On Monday, Mr Obama said:

"We cannot have a situation where chemical or biological weapons are falling into the hands of the wrong people. We've been very clear to the Assad regime, but also to other players on the ground, that a red line for us is if we start seeing a whole bunch of chemical weapons moving around or being utilised."

The Guardian also notes the conversation between Cameron and President Hollande, in which a Downing Street spokesman said...

"The Prime Minister said that he and President Hollande were 100 per cent in agreement as they discussed political, humanitarian and military issues affecting the country and the wider region. They discussed how to build on the non-lethal support recently announced by the UK and agreed that France and the UK would work more closely to identify how they could bolster the opposition and help a potential transitional Syrian government after the inevitable fall of Assad."

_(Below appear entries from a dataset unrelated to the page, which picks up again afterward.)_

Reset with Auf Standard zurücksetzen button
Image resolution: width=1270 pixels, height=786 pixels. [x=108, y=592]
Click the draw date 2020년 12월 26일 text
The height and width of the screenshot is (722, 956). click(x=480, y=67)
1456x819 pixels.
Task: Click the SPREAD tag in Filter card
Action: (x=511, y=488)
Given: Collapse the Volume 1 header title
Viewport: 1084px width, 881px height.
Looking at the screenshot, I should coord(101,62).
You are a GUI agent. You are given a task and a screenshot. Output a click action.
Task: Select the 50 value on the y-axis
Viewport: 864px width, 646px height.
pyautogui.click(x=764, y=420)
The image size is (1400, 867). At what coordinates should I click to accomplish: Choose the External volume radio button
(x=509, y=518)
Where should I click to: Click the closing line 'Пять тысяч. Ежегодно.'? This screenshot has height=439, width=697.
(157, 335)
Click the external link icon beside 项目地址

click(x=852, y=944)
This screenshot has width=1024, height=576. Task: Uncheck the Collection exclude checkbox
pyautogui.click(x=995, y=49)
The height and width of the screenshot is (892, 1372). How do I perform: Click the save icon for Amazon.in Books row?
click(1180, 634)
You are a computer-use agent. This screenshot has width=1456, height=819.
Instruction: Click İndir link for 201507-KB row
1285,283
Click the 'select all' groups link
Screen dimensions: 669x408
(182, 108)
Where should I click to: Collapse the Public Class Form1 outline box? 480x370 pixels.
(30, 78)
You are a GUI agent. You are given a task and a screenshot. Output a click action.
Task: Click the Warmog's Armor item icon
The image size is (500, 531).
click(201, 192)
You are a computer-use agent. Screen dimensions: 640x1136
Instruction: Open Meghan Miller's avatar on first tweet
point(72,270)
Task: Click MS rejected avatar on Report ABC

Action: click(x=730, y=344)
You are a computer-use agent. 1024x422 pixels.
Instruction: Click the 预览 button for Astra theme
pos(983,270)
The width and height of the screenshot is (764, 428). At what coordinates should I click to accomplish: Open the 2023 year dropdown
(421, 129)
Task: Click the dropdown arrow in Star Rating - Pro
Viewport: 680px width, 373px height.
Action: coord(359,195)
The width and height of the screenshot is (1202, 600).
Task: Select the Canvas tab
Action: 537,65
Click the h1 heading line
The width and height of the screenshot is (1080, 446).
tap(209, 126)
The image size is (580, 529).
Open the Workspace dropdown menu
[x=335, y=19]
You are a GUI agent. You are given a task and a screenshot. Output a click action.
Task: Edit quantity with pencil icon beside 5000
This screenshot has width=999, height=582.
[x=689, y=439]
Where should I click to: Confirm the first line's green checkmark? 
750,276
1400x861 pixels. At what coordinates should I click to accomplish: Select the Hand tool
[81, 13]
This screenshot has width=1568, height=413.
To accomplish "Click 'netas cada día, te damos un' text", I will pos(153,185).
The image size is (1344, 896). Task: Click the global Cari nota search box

A different tone to the two Presidents: Hollande focuses on "non-lethal support" to the Syrian rebels, while Obama sets out his "red line" on intervention. This gives us the opportunity to re-visit the Syrian situation. 
  • By my reckoning, this is the first time the Obama administration or our Government has sounded pretty open to Bush-style military interventions outside any UN consensus. 
  • Could this be electioneering on Obama's part? It seems a strange move for such a nakedly political President to make without some consideration for the politics of it all. The American public is very war-weary, but perhaps Obama feels the need to strengthen his right flank.
  • The quixotic Kofi Annan has left his position as the UN and Arab League's Envoy to Syria. He is instead replaced by Lakhdar Brahimi, a veteran Algerian diplomat. Could his appointment see the Arab League do more to oust Assad?
  • Russia shows no sign of ceasing its support for the Assad regime. Only today, Russia is attacking the West for "openly instigating" opposition groups to take up arms against Assad. Russia defends its pro-Assad stance by saying it is against any foreign intervention in a country without UN consent.

All this considered, Russia does not look likely to join any non-UN talks on the future of Syria. And if the UN could have found a resolution on Syria, why would it not have done so by now? So Cameron and Obama will have calculated that they must bypass Russian consent if they ever want to remove Assad, and therefore started talking about "red lines" for intervention.

It isn't clear how military intervention could be undertaken in any serious way in Syria, or what objective British, American and any other troops could be expected to achieve (and, for our part, in what kind of number could troops be deployed? 10,000? Fewer?).

Nevertheless, the Obama-Cameron phone calls and Mr Obama's statements in recent days will be a little welcome news for those who have lost patience with the UN, and want to end the Assad regime as soon as possible. Although there is no commitment to intervene, and no indication of any planning for an intervention, we at least know what the two leaders consider to be a crime worthy of intervention in Syria.